> _Directions for this task_
Exactly and only the lines from the one with "The width and" through the last line of the records need to be set down; please skip the pictures.
——
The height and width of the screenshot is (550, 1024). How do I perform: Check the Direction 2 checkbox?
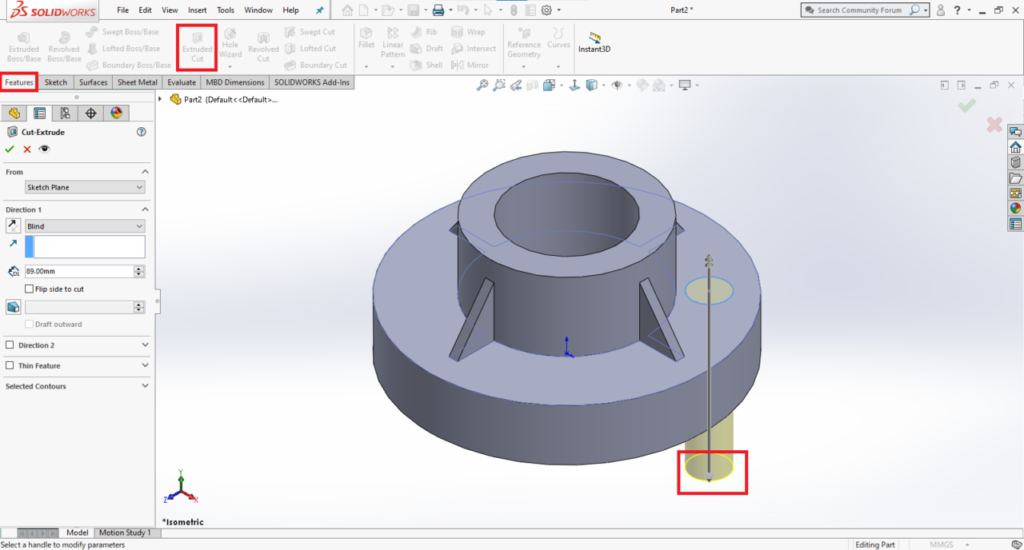tap(10, 345)
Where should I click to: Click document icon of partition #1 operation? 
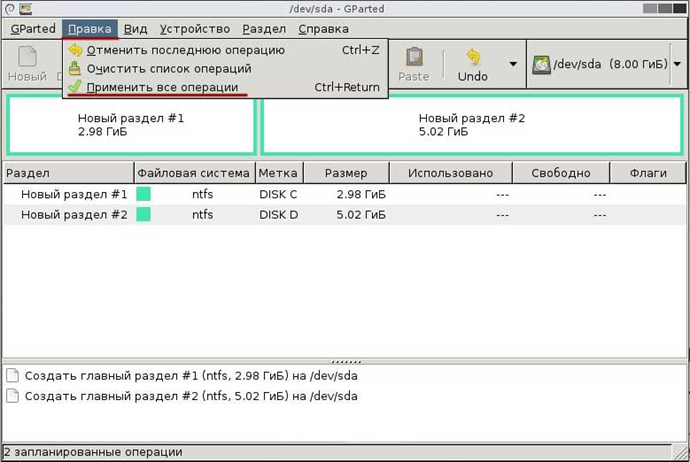[12, 376]
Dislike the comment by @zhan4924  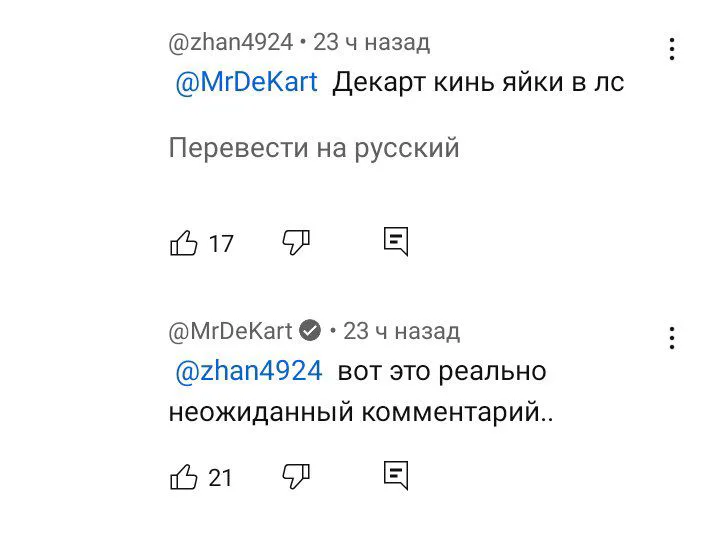[296, 242]
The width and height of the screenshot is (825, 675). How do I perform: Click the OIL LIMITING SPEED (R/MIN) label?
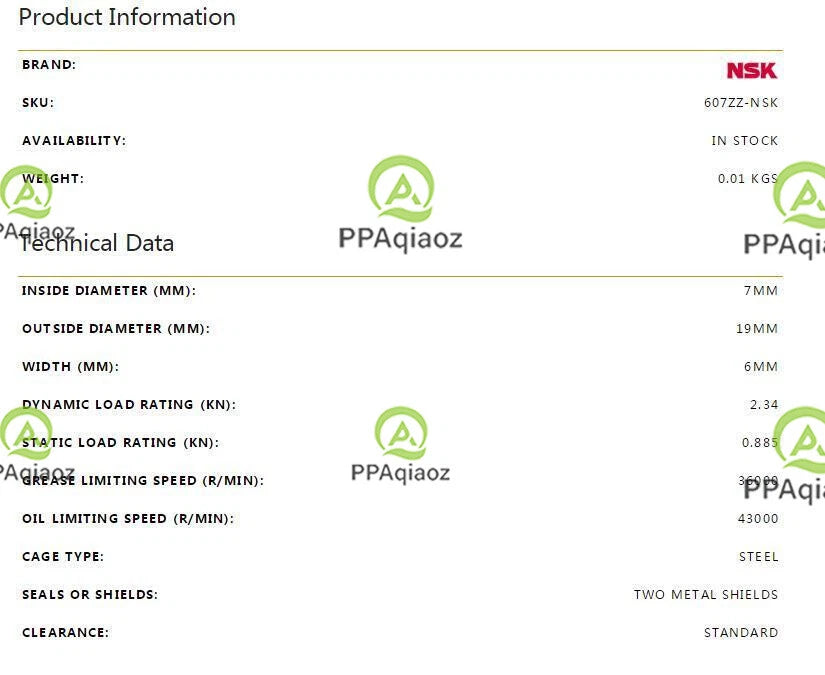click(128, 519)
——
> _Exercise response_
The width and height of the screenshot is (825, 675). How do I perform: Click the OIL LIMITING SPEED (R/MIN) label?
click(128, 519)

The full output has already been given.